Functional and Structural Responses of Soil Fungi to Hydrocarbon Contamination in Gokana, Niger Delta region

Hydrocarbon contamination poses a major ecological challenge in the Niger Delta wetlands, disrupting soil health and microbial balance. This study investigated fungal community diversity and structure in hydrocarbon-polluted (PS-1) and unpolluted (UPS-3) wetland soils from Gokana, Niger Delta, using shotgun metagenomic sequencing. Total petroleum hydrocarbon (TPH) concentration was significantly higher in PS-1 (78.3 mg/kg) than in UPS-3 (10.8 mg/kg), exceeding the regulatory limit of 50 mg/kg. At the phylum level, Ascomycota dominated both soils (> 99% relative abundance) but exhibited reduced representation in PS-1, which showed a lower classification rate (18%) than UPS-3 (> 90%).

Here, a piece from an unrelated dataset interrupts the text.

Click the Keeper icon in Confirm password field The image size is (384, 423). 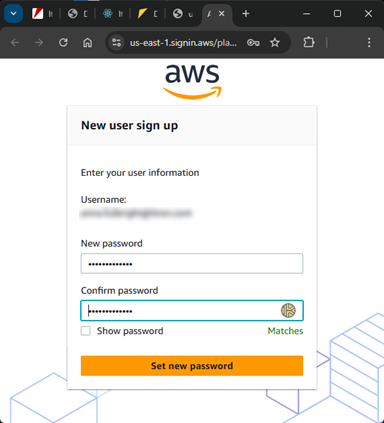tap(288, 311)
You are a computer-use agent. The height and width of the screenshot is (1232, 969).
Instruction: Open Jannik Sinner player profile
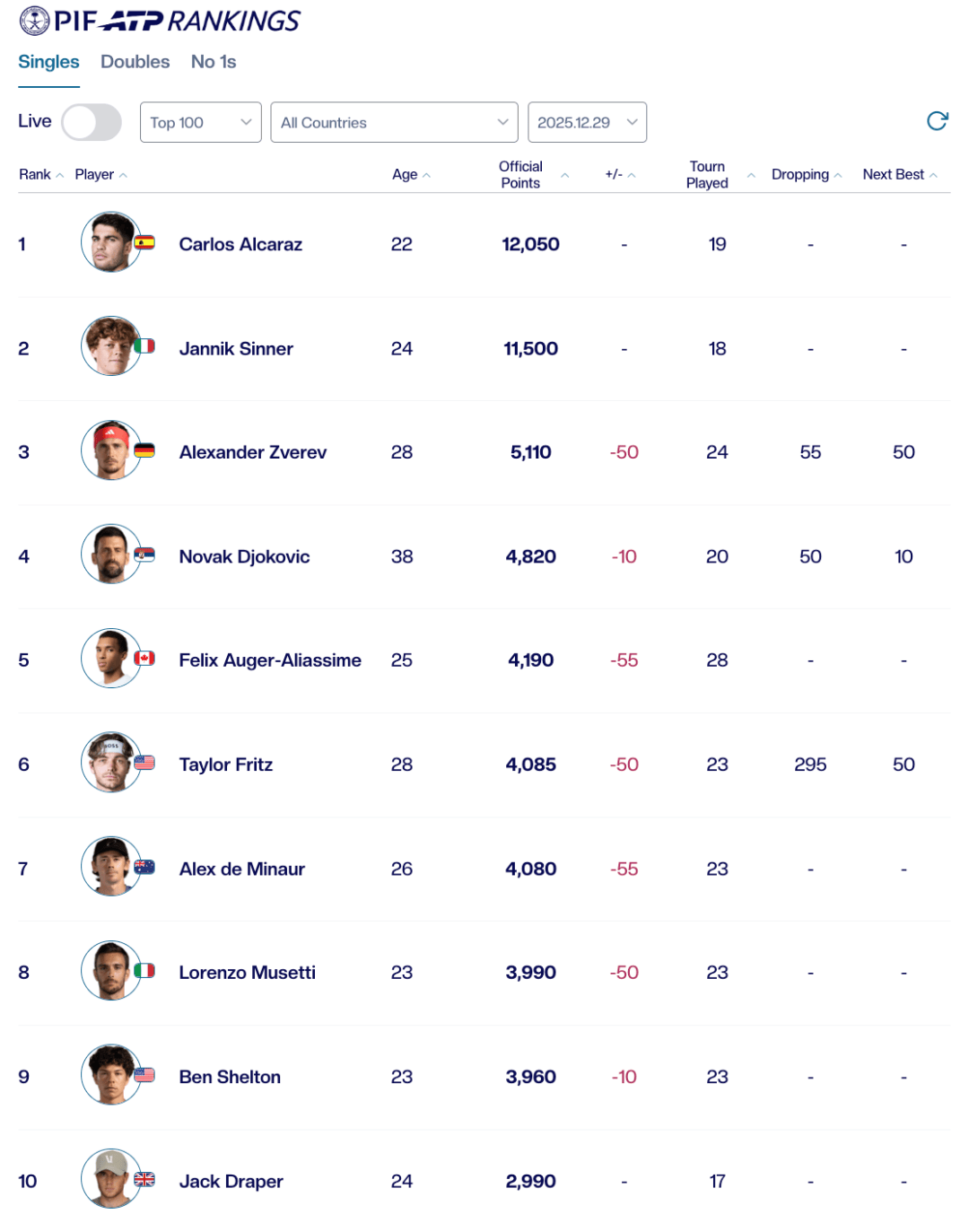click(236, 348)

The unpolluted soil was dominated by Sordariomycetes (~ 99%) and Dothideomycetes (~ 1%), whereas these classes were nearly absent in PS-1. At the family level, Ophiocordycipitaceae (~ 80%) predominated in UPS-3, indicating a stable decomposer community, while PS-1 lacked consistent family representation. Genus-level analysis revealed Purpureocillium (~ 85%) as dominant in UPS-3, while PS-1 contained poorly classified or hydrocarbon-tolerant genera such as Aspergillus and Fusarium . The unpolluted soil recorded higher diversity indices (Shannon = 8.4; Simpson = 0.97) compared to PS-1 (Shannon = 7.0; Simpson = 0.98), confirming reduced fungal richness and evenness under hydrocarbon stress. Overall, petroleum contamination suppressed sensitive saprotrophic fungi, favouring hydrocarbon-tolerant taxa, but the persistence of Ascomycota suggests adaptive resilience and potential for natural attenuation in contaminated wetland soils.